Years ago, I was introduced to the Construction Project Lifecycle. At the time, it wasn't earth shattering.
There are four phases (click on the link to read the article):
But many years and many projects later, it's helped me realize a major shortfall for construction companies. And this applies whether your company does $100k projects or $1B projects - the concept is exactly the same.
In fact, the larger and/or more complex the project, the more you'll notice this 'effort vs payoff' effect we'll be talking about.
The fact is this:
"The ability to influence the success of a project is most available before construction begins."
In the the four phases of a project's lifecycle, the Startup Phase and Planning Phase have the highest chance of making a successful project with the lowest cost to implement and highest probability of success.
Construction Lifecycle; Startup Phase
In the Startup Phase, you can picture a team of estimators celebrating a new project win. You can picture those estimators in a 'war room' with the project team, turning over quantity estimates, reviewing the risk analysis and handing over the as-bid project schedule.
You can picture the Project Manager and Lead Superintendent discussing a staffing plan, an introductory org chart, and starting to look for lay-down yards and office spaces or getting quotes for office trailers.
This is the non-glamourous part of a new project. It's full of action items that are things that need to get done and probably not in the Supt's wheelhouse.
Who's doing what?
Estimators are packaging up and handing off binders full of estimate data - takeoffs, quotes, marked-up drawings, meeting minutes, spec reviews, etc.
Project Management is taking on 'big-picture' action items, like org charts and office spaces.
The Owner is being introduced to the project team and drafting press releases.
And Subcontractors are vying for the attention of the Prime (although they probably aren't ready to talk to many Subs quite yet).
Why is this phase important?
As we talked about earlier, the decisions that are made in this phase of the project will have a HUGE follow-on impact on the entire project. Something as simple as choosing to lease an office that is 12 miles from the project is going to mean extra travel time to/from the job, which means extra fuel and wear/tear on equipment, it means lost time driving back and forth for meetings, and it means more chances of fender-benders. BUT. It could also mean saving a truck load of office lease budget.
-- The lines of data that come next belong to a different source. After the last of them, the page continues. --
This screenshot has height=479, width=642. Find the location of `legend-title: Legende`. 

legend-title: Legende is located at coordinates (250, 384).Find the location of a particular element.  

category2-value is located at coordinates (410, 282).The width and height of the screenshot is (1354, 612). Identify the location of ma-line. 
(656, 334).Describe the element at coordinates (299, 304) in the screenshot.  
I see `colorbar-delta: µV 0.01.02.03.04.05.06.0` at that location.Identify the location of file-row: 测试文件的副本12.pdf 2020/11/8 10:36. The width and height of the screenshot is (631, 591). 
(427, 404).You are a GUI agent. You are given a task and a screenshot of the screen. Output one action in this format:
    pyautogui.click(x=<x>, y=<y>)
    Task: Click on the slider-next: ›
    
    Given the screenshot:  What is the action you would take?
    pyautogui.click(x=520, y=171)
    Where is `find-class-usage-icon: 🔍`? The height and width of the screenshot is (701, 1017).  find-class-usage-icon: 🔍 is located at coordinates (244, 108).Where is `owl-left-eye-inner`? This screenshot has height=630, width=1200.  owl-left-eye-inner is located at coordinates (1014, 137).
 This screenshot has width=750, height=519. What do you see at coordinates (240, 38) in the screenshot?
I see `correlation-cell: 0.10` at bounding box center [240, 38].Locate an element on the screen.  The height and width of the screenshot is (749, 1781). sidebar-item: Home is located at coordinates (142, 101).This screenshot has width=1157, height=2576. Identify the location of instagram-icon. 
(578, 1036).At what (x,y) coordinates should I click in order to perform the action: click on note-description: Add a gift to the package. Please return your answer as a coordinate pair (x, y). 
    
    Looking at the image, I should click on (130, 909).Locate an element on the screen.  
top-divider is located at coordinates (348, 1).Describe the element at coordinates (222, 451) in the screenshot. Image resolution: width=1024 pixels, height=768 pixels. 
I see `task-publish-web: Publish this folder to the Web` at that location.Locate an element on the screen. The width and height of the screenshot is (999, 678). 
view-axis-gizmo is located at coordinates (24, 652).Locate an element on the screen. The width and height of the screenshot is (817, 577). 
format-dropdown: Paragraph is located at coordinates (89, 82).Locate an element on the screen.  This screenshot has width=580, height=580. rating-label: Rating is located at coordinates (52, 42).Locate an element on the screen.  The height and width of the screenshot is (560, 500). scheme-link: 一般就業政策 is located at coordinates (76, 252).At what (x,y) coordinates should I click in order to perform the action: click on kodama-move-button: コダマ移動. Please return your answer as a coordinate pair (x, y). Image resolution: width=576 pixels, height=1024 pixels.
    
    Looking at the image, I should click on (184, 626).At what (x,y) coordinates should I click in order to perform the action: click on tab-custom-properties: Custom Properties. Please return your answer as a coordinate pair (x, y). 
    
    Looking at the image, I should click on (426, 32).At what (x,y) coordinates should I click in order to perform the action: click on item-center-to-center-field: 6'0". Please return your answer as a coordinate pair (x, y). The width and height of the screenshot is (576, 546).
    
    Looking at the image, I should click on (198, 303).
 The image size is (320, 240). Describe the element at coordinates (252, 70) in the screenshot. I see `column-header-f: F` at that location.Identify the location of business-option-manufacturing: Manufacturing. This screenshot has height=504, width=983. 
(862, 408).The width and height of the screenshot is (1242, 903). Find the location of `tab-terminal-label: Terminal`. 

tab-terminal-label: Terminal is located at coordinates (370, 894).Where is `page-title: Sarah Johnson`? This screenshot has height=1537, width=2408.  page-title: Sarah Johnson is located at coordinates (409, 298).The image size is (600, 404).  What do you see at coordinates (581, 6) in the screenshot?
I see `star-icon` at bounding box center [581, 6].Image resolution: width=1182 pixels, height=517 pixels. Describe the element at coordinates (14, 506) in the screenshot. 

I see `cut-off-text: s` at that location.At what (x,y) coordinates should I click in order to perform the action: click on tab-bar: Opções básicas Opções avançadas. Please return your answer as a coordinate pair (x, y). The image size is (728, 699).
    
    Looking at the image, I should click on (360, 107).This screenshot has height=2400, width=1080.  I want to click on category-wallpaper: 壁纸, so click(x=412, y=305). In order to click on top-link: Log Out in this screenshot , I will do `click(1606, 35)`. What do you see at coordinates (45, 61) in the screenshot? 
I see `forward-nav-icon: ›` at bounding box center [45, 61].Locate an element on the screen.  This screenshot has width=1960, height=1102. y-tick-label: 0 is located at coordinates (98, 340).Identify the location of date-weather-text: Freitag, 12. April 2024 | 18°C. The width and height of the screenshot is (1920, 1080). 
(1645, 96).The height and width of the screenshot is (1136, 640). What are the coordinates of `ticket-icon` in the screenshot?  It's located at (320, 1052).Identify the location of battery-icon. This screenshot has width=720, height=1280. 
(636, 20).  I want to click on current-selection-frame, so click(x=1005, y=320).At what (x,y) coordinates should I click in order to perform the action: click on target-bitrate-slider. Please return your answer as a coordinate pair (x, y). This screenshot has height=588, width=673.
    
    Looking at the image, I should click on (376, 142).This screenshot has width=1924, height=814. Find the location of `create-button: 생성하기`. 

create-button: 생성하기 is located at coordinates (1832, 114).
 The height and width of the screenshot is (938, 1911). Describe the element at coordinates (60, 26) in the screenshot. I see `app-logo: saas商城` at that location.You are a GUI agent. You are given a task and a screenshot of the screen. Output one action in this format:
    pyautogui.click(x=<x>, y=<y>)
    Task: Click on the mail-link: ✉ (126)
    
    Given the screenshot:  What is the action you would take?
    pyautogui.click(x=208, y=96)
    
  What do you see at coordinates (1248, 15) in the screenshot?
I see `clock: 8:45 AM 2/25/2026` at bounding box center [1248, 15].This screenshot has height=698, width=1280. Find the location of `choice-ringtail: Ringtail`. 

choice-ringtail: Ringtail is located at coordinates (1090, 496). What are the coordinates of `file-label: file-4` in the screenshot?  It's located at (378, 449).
LOTS of things to consider at this point in the project. Now is the time a lot of decisions are being made that will effect the long-term overhead costs of the project.
From an operations standpoint, what's most important right now is internalizing everything that the estimators have handed off. They've done a lot of hard work to get this far, and it would be silly for the project team to start from scratch.
A good handoff is critical.
And guess what often times gets forgotten or passed-up? The estimate handoff.
Next up is the Planning Phase. And if you though the Startup phase was a good time to make decisions that will impact the success (or failure) of a project, we're just getting started.
The Startup phase lays the ground work for the project team. And since we're all builders, here, let's use a construction analogy:
Startup = The building's foundation; without a good one, it's tough to get everything else to square up. This is where it all starts.